We perceive our waking lives to be qualitatively different because we are conscious, but how conscious are we really? The undeniable strength of the ego program- “I am, I want, I need, I seek, I fear” makes it seem that we are conscious and aware, but you can recognize that limited self-awareness and highly filtered sensory input could also describe much of our awake time. Like my yoga instructor said to me today “I get to where I’m going in my car, not knowing how I got there”.
The magic of waking consciousness is that we are masters of automatic thought. Those automatic thoughts and behaviors make it easier to execute higher abstract thoughts or indulge base fears and obsessions.
But when excessively automatic thoughts pertain to loved ones, our relationships suffer because we are not present for them. When they pertain to people we perceive as “other” by virtue of our own small egos and imaginations, the world suffers from lack of empathy and cruelty.
We can truly appreciate how “asleep” our waking lives are when we consider a third, altered or psychedelic state, in which creativity, connections, unrestrained awareness are enabled by drugs known as “entheogens” or “god-creating substances”.

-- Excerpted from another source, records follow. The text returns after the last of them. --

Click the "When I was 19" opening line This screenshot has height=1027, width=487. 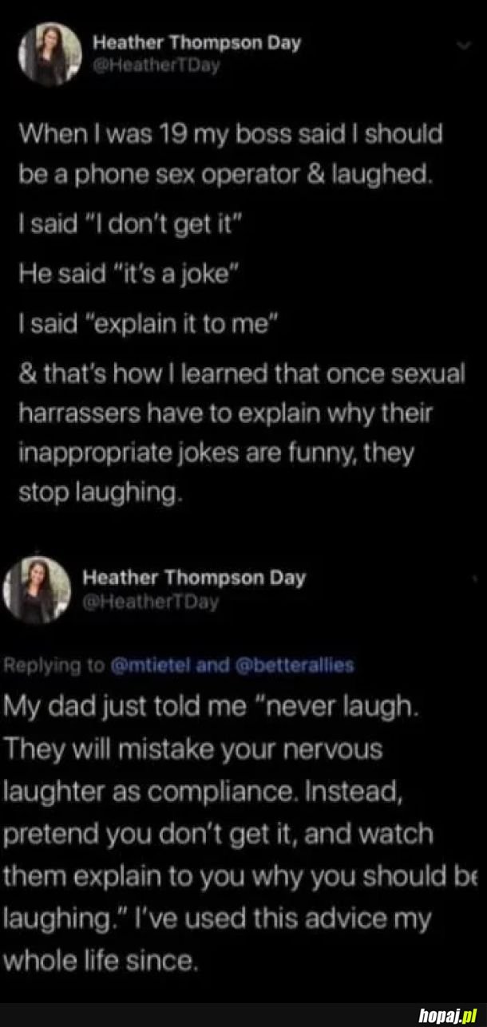coord(230,133)
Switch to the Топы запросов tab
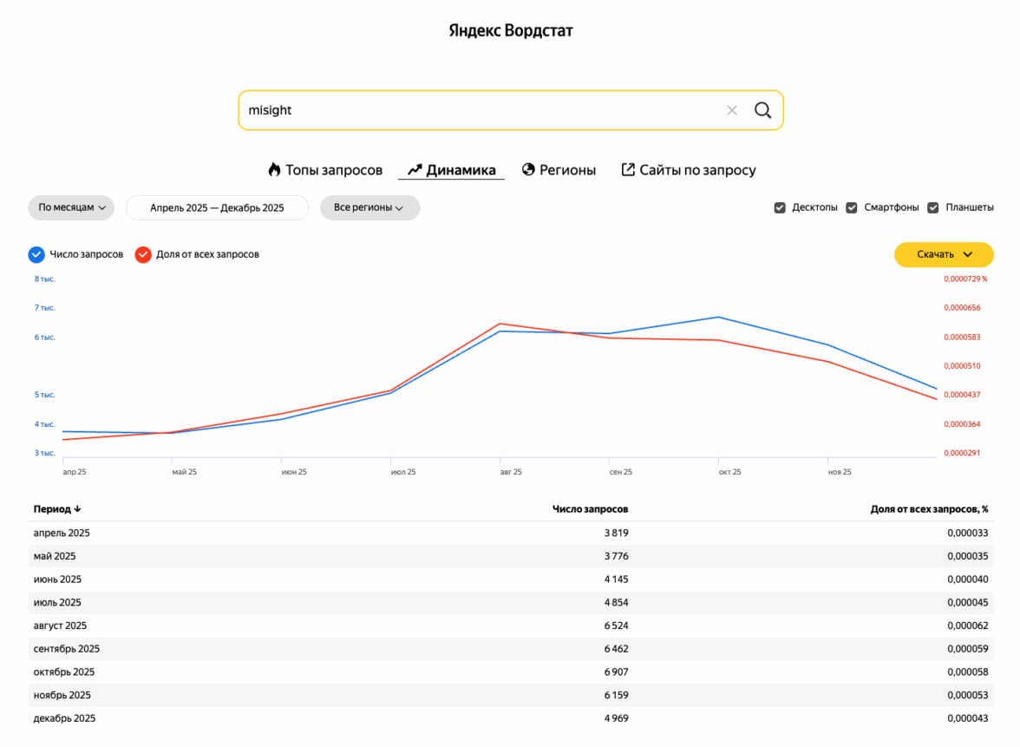 [334, 170]
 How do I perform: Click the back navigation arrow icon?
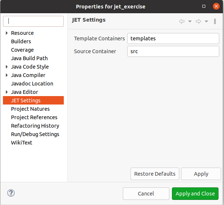(182, 21)
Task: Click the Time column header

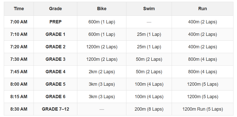Action: click(19, 9)
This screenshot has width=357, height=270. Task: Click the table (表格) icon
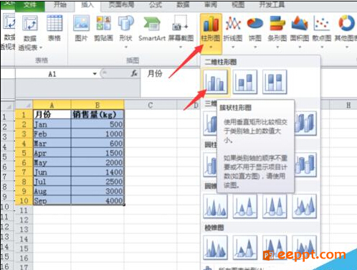54,28
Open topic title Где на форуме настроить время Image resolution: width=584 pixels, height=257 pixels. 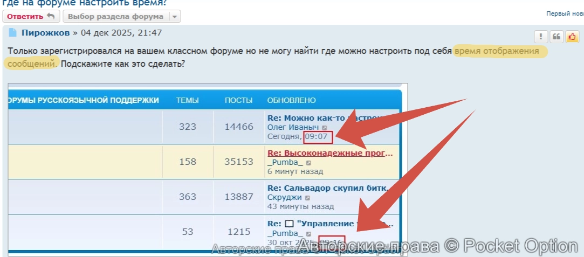tap(84, 2)
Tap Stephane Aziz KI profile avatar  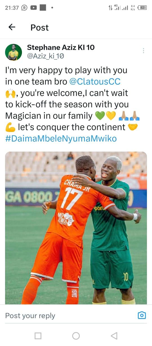13,52
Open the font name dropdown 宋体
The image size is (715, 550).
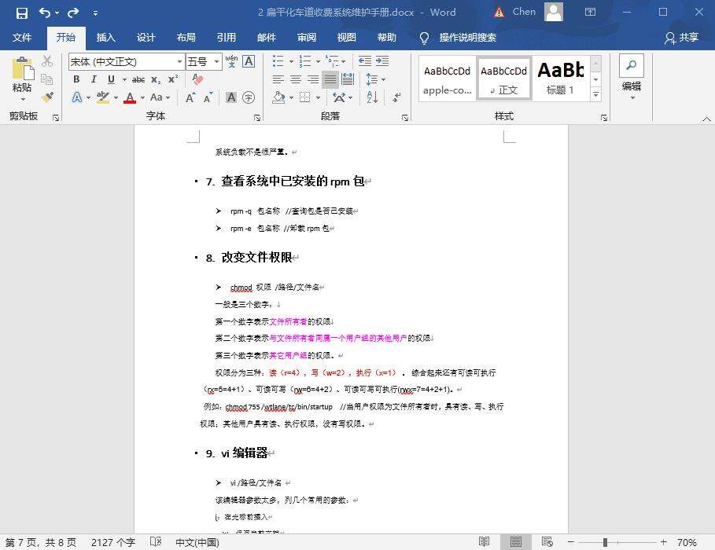(x=126, y=61)
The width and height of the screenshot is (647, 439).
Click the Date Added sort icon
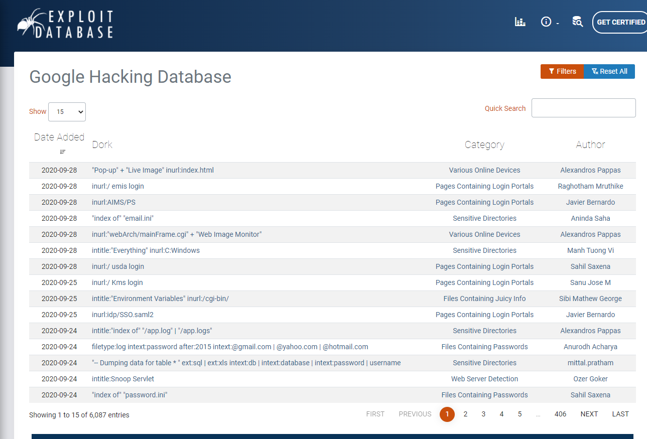pyautogui.click(x=62, y=152)
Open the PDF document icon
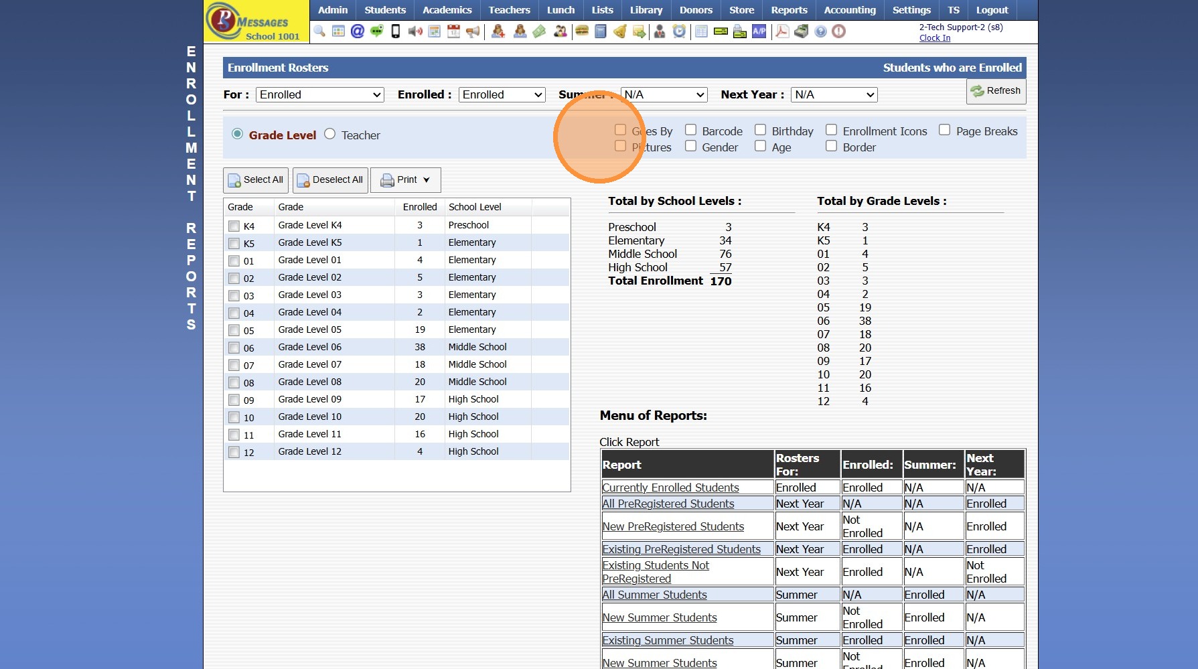This screenshot has height=669, width=1198. point(781,31)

When the mind is deprived of its ability to label, ignore, and filter all “irrelevant” thoughts and sensations, we are hardly be able to function as an adult humans. But that does prove that there is more consciousness that we are not willing or able to access when we are conducting ourselves as mere humans.

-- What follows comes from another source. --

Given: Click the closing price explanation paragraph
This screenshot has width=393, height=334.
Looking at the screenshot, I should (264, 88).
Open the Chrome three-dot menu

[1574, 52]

I wish to point out that a flow state, probably highly correlated to the endocannabinoid system activated by THC, is implicated as a mechanism of how telomerase activation is created by TA-65 and how people stay ‘high on life’. It may have a lot to do with how cannabinoids help to fight cancer. In other words, the cells are feeling ‘groovy’ and they act accordingly to keep you younger, healthier, and more resilient.
POSTSCRIPT:
I was inspired to write about this because of a vivid and seemingly lucid dream I had last night. I downloaded an app that plays soothing music and sounds and have recently been listening to “womb” which is a muffled maternal heart sound as heard through amniotic fluid. Perhaps that wasn’t such a good idea…

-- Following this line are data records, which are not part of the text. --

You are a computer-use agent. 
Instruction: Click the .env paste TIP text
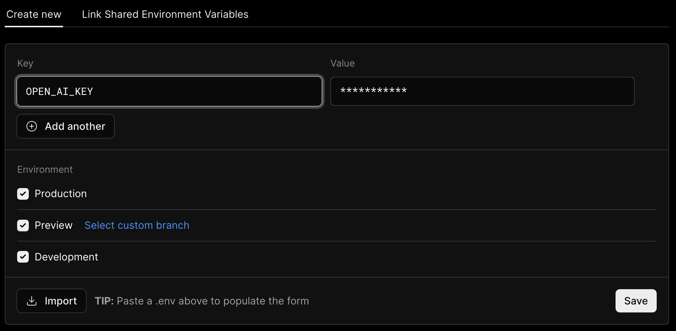coord(202,301)
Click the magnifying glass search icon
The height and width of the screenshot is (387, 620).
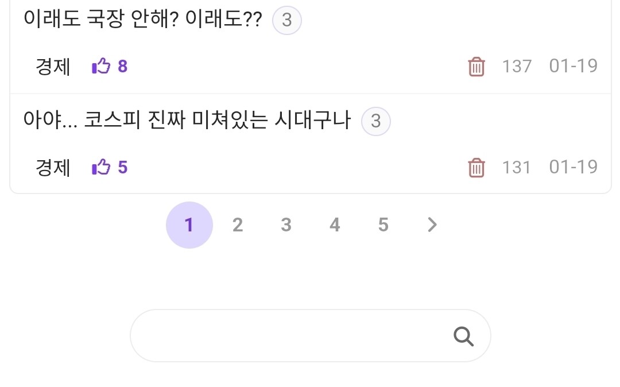[463, 336]
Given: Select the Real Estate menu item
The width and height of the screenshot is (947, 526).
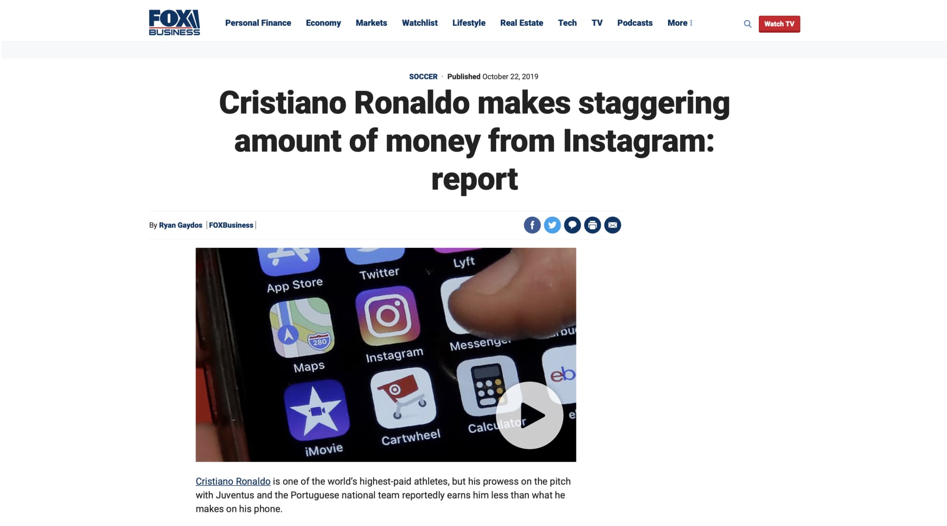Looking at the screenshot, I should click(x=522, y=23).
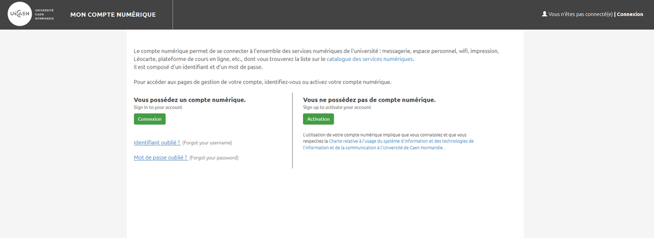Click the green Activation button
This screenshot has height=238, width=654.
[x=318, y=119]
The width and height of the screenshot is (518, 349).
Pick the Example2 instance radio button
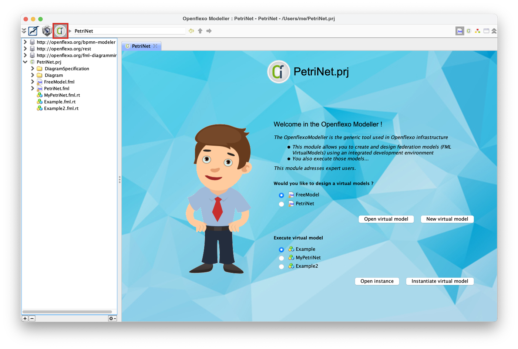(282, 267)
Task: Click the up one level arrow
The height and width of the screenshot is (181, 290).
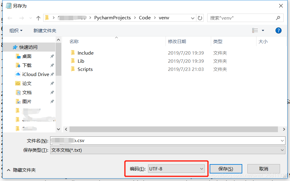Action: (x=38, y=18)
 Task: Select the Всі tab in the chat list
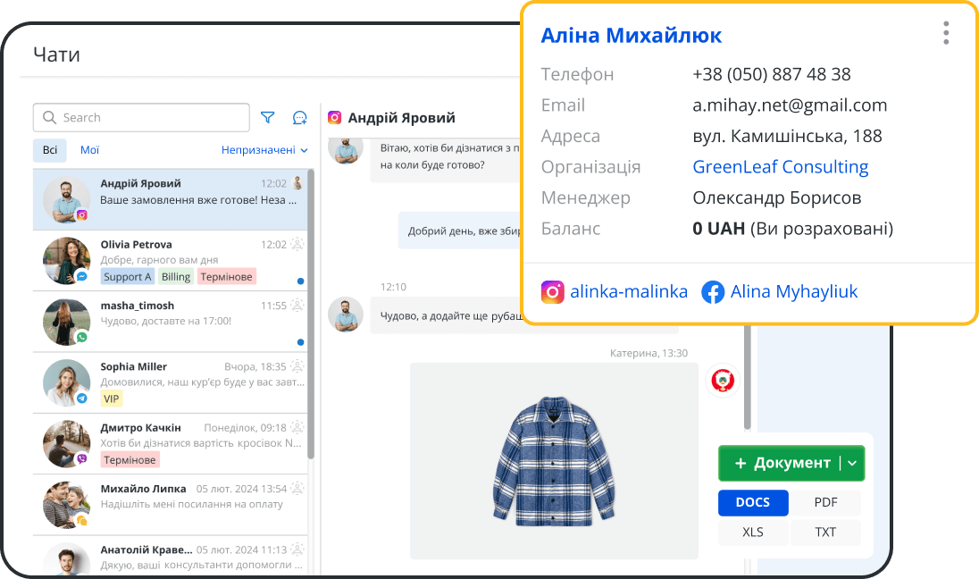coord(49,149)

I dreamed that I was trapped in a very uncomfortable situation with some unpleasant people and then suddenly realized I could escape by concentrating on the “womb” sounds playing from my iPhone. When a woke myself up from that dream I remained another dream, telling my friends about my relief at having escaped the nightmare I was in.
The fascinating thing about the dreams while taking TA-65 or RECHARGE is that the qualia (or subjective states of experience) that users experience are so much more vivid that they can be confusing as to whether they happened in waking life or in dream life. The expression used to describe this phenomenon is one of immersion with people saying “It’s as though you’re IN it”.
Of all the signs or heuristics of efficacy while taking TA-65 or RECHARGE, I have found dreaming, however subjective, to be the most reliable indicator. For more info, see this podcast that I did explaining the enhanced dreaming that occurs on adaptogens:
If you made it this far in the blog posting, I just want you to consider that perhaps all states on consciousness, from tripping on mushrooms all the way down to a vegetative coma, are merely on a continuum with various arbitrary set points that we can modulate through mindfullness, abandoning ego, and better sleep hygeine.
In the movie, Altered States, William Hurt’s character uses a sensory deprivation tank and psychedelic drugs to actually go so far as to transform his physical form into a more primitive hominid- perhaps this kind of epigenetic atavism is not so far-fetched when we consider that we share 96% of the same genes as chimpanzees.